The Big Slap

manif‘La Gifle!’ That headline, adding insult to injury, echoed through the French press on Monday, often accompanied by a file photo of the President looking as though his eyes were watering. ‘The Slap in the Face’ for Hollande and his Socialist Party (PS), its waffling policies and mutinous allies (Greens, Communists) was administered by Sunday’s municipal election results. Normally, cities are assumed to be bastions of the PS; the six-year-cycle mayoral elections don’t budge party lines much, merit no more than a few yawns, and certainly don’t invite screaming headlines. But these aren’t normal times for France.

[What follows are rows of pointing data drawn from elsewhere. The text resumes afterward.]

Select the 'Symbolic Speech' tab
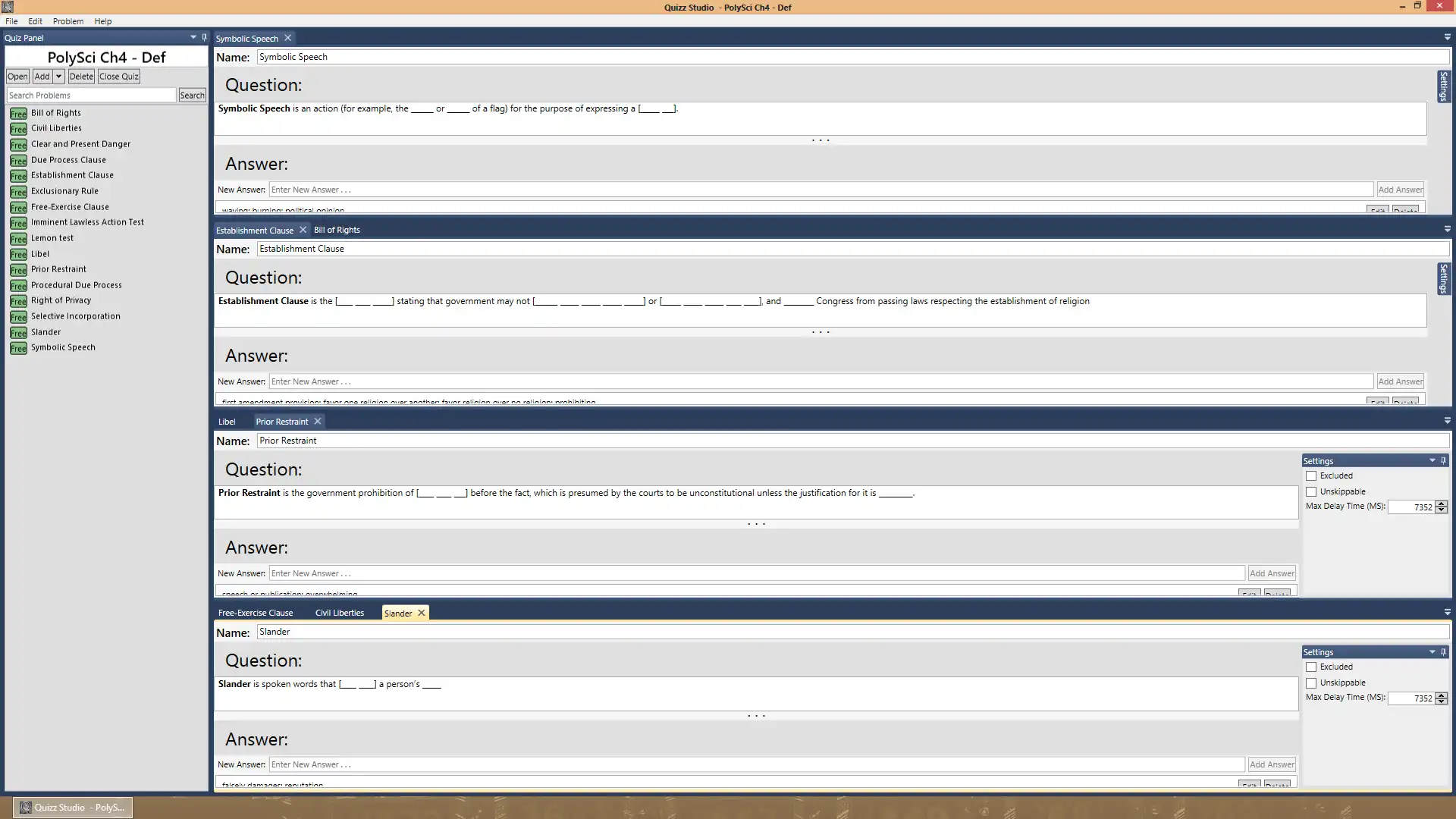Screen dimensions: 1456x819 tap(247, 38)
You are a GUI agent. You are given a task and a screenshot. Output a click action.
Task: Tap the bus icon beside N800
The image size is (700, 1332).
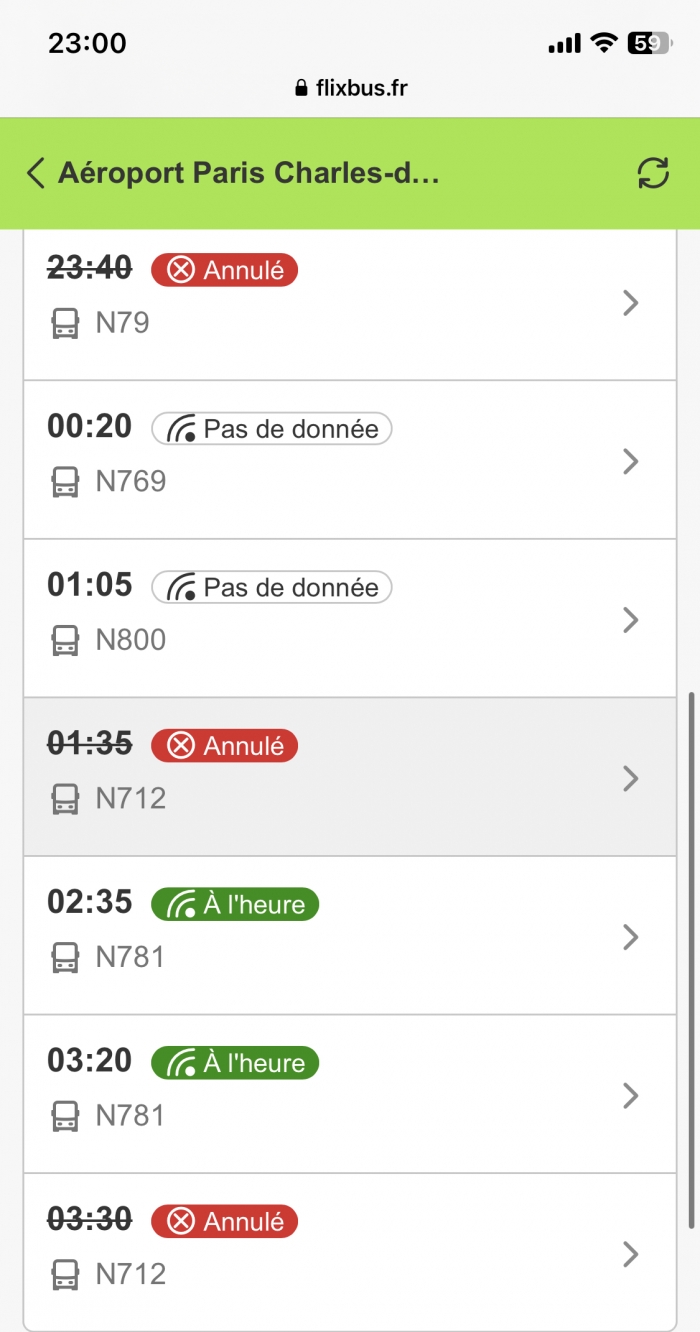coord(65,640)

At the risk of boring with numbers: of cities of over 10,000 inhabitants, the left lost 151, the right gained142 and the Front National snapped up 11. Compared to 2008, the pendulum swung hard to the right: from 45.9% in 2008 to 62.1% today. For cities of over 30,000 inhabitants, the left lost 48 of their original 122. So why did the New York Times narrow its focus to a front page profile of FN leader Marine le Pen? Well, why not? She is a straight and quotable talker, photographs well, and drank politics in her baby formula.

But the FN is not all about Marine, the agile heiress of her father and sanitizer of his repugnant ideologies. The current FN has a surprisingly diverse base, and a top guard of serious new talent. Nor, from this point de vue, should the main takeaway from these elections be panic at the shibboleth of the FN. For all its warts, the FN is no NeoNazi party. Their naive economic policies (back to the franc and all that) are scarier than the spectre of ultra-rightism. Consider this: some of the socially most ‘challenged’ districts of Marseille, heavily immigrant, went for the FN.   Every-day security in the streets matters a lot to people.

The real story last Sunday was the record-high abstention rate, reflecting public disaffection and ‘homelessness’ when faced with the current parties. Vote for the rightist UMP? It’s riven by leadership fights and a scandal-smeared Sarkozy who has cast himself as Napoleon riding back from exile to save the nation. The PS? On their watch, with the rest of Europe in slow recovery, France has distinguished itself through rising debt, raised taxes, rising unemployment, and perpetually bickering ministers. Vote for the FN, then? Plenty of folk would still rather step into a steaming pile of dog-doo.

A slap in the face is a wake-up call. Hollande, perceiving pitifully few options (he is a life-long functionary, not a thinker outside the box) lost no time in firing his milquetoast PM and putting former Minister of Interior (‘The-Flic-in-Chief’) Manuel Valls in his place. Talk about the President having to suck on a lemon: 51 year old Valls is the only cabinet member with significant public popularity; he is shamelessly ambitious, and could well eclipse his master if he does a decent job. But that won’t be easy. The party’s left-wingers loathe him as a shifty opportunist of the Tony Blair stripe. The Greens have already walked out in a huff. Hollande today saw fit to appoint his ex-ex mistress and mother of his children, Segolene Royal, as Minister of the Environment. To which one can only say, ‘What is that godawful smell?’  The Valls/Hollande parliamentary majority is shrinking. With more defections to come.